Pseudo-zero-mode Landau levels and collective excitations in bilayer graphene

TL;DR

This paper investigates the properties of pseudo-zero-mode Landau levels in bilayer graphene under magnetic and electric fields, revealing controllable charge and collective excitation phenomena with potential experimental implications.

Contribution

It introduces the detailed behavior of pseudo-zero-mode Landau levels, including their splitting, charge carrier properties, and collective excitations influenced by Coulomb interactions and external fields.

Findings

Charge carriers with electric moments due to orbital level mixing.

Field-induced level splitting and quantum Hall effects.

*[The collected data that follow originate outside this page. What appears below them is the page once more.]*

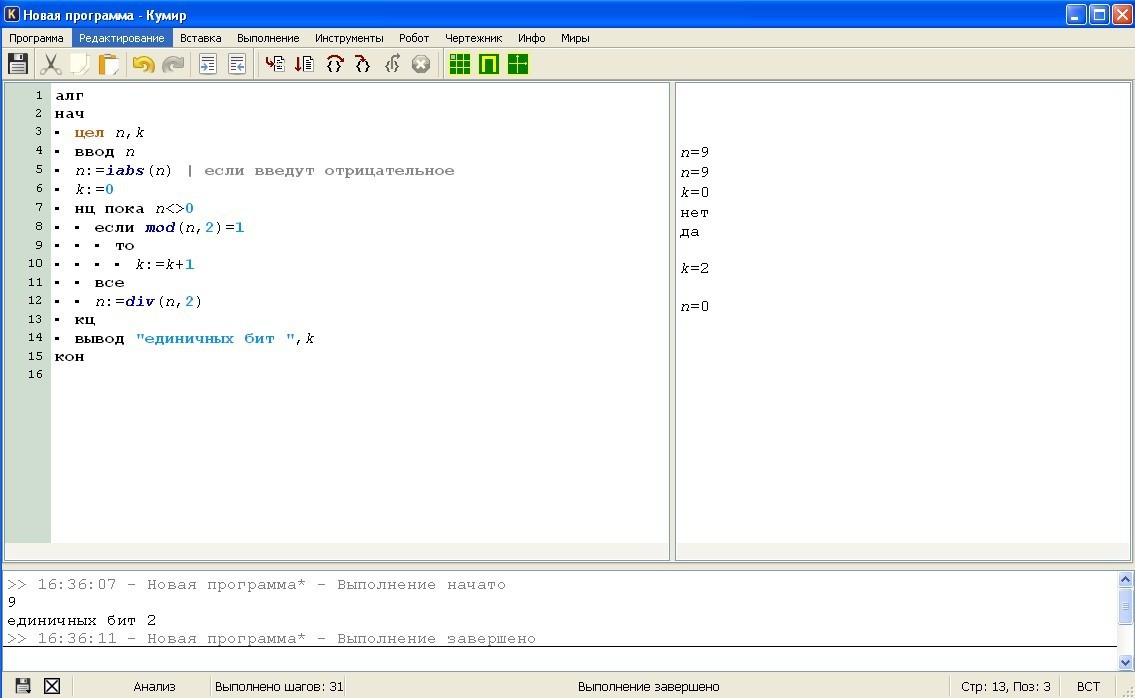Click the run program toolbar icon
This screenshot has height=698, width=1135.
point(275,64)
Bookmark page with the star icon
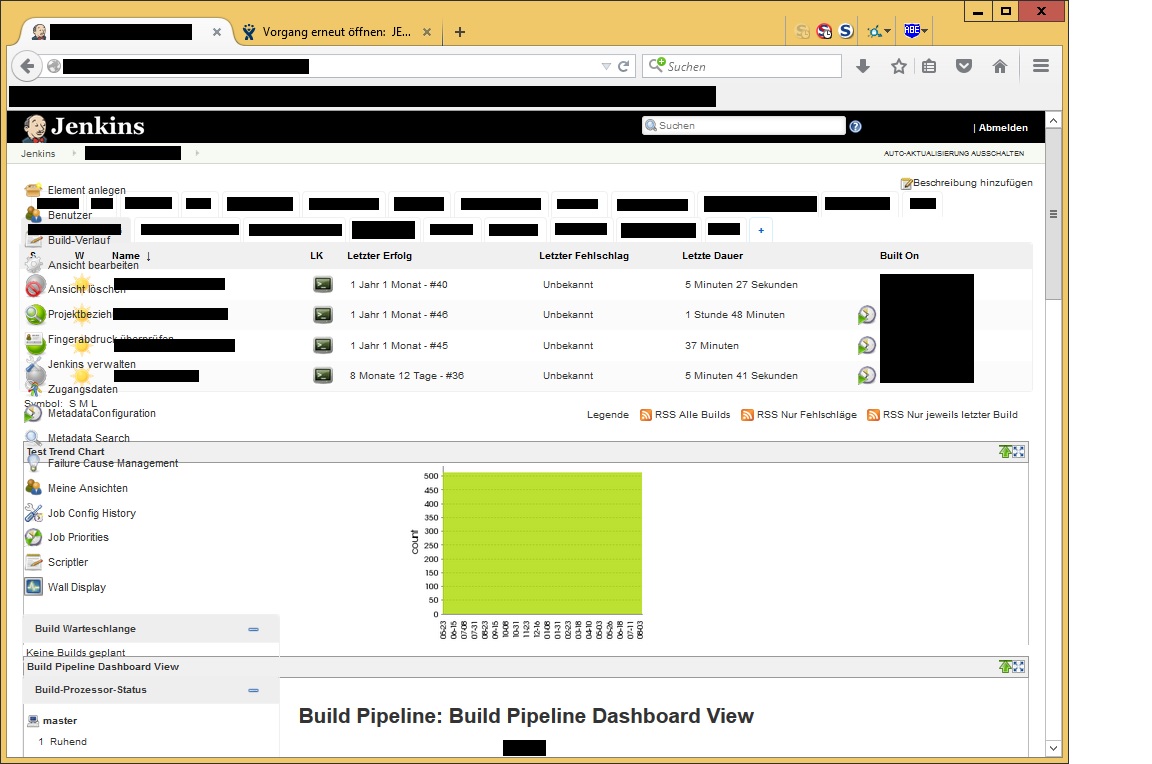Image resolution: width=1152 pixels, height=764 pixels. tap(898, 66)
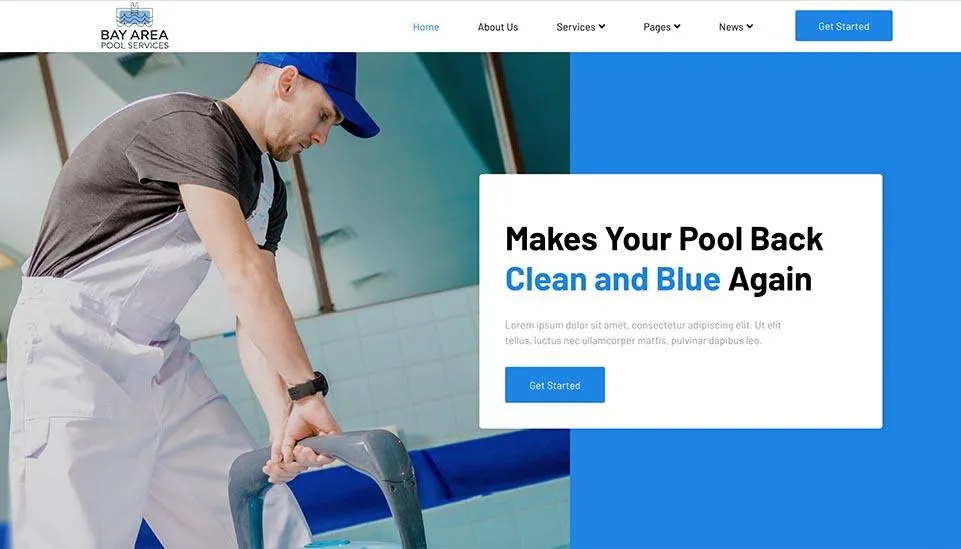961x549 pixels.
Task: Select the 'Makes Your Pool Back' headline
Action: [664, 239]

Rich spectra of collective excitations accessible by microwave experiments.

Abstract

Bilayer graphene in a magnetic field supports eight zero-energy Landau levels, which, as a tunable band gap develops, split into two nearly-degenerate quartets separated by the band gap. A close look is made into the properties of such an isolated quartet of pseudo-zero-mode levels at half filling in the presence of an in-plane electric field and the Coulomb interaction, with focus on revealing further controllable features in bilayer graphene. The half-filled pseudo-zero-mode levels support, via orbital level mixing, charge carriers with nonzero electric moment, which would lead to field-induced level splitting and the current-induced quantum Hall effect. It is shown that the Coulomb interaction enhances the effect of the in-plane field and their interplay leads to rich spectra of collective excitations, pseudospin waves, accessible by microwave experiments; also a duality in the excitation spectra is revealed.